TEXTO DE LEITURA:

O total de mortes diárias por covid-19 no País equivale à queda de três grandes aviões comerciais lotados, mas o número não choca mais.
De norte a sul, brasileiros descumprem
regras de isolamento social e voltam à rotina, em praias, restaurantes e
festas, como se estivessem à margem da tragédia mundial.
Embora a média oscile, o país está
próximo de mil mortos por dia desde o começo de junho.
Em média, grandes aviões comerciais
levam até 300 pessoas, entre tripulação e passageiros.
No último grande acidente aéreo no
Brasil, em julho de 2007 (o avião da TAM
que não conseguiu pousar no aeroporto de Congonhas, em São Paulo, e bateu no
prédio). 199 pessoas morreram e houve comoção nacional.
Por que paramos de nos chocar com número
tão alto de perdas na pandemia?
Conforme o site Our World in Data, que acompanha a pandemia em tempo real pelo
mundo, o Brasil está na faixa das mil mortes diárias há seis semanas, desde
meados de junho.
Os Estados Unidos permaneceram nessa
condição por oito semanas, a partir de meados de abril.
Nenhum outro país ficou nesse patamar
por tanto tempo.
"É como se estivéssemos
anestesiados frente ao grande número de mortes", avalia o
sociólogo Rodrigo Augusto Prando, da Universidade Mackenzie.

TRECHO DOS DADOS:
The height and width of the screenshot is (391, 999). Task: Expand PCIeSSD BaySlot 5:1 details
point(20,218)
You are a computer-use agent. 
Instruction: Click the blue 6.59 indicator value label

INSTRUÇÕES DO EXERCÍCIO:
- A) Transcreva o trecho do texto sobre as mortes por covid-19 que vai de "De norte a sul, brasileiros" a "começo de junho.", incluindo essas palavras.
- B) Continue o texto sobre as mortes por covid-19 a partir da última frase apresentada.
Os dados não são necessários para realizar este exercício.

RESPOSTAS:
- A)
De norte a sul, brasileiros descumprem
regras de isolamento social e voltam à rotina, em praias, restaurantes e
festas, como se estivessem à margem da tragédia mundial.
Embora a média oscile, o país está
próximo de mil mortos por dia desde o começo de junho.

- B)
"Depois de um período de crise,
todos clamam pela volta do normal e, até como sentido de autodefesa, a pessoa
para de olhar o número de mortes. Cansadas, tristes, chegam à conclusão de que
a vida tem de seguir, daí o termo novo normal. Estamos vivendo a normalidade
dentro da anormalidade".
Para o psiquiatra Daniel Martins de
Barros, professor da Universidade de São Paulo (USP) e colunista do Estadão, os
brasileiros estão normalizando os óbitos.
"Não estou minimizando as mortes
por covid, mas todo dia no Brasil morrem mais de três mil pessoas por causas
diversas. São 100 mil óbitos, mais ou menos, por mês no País. É normal que as
pessoas morram. O susto da covid, o desespero que ela trazia, não era pelas
mortes na sociedade", aponta.
"O grande susto era o jeito que as
pessoas morriam, sem condições para serem atendidas por falta de vaga na UTI,
então morriam dentro de casa. Era o medo porque aconteceu em alguns lugares de
pessoas morrerem em casa, por medo de sair, porque não tinham assistência, etc.".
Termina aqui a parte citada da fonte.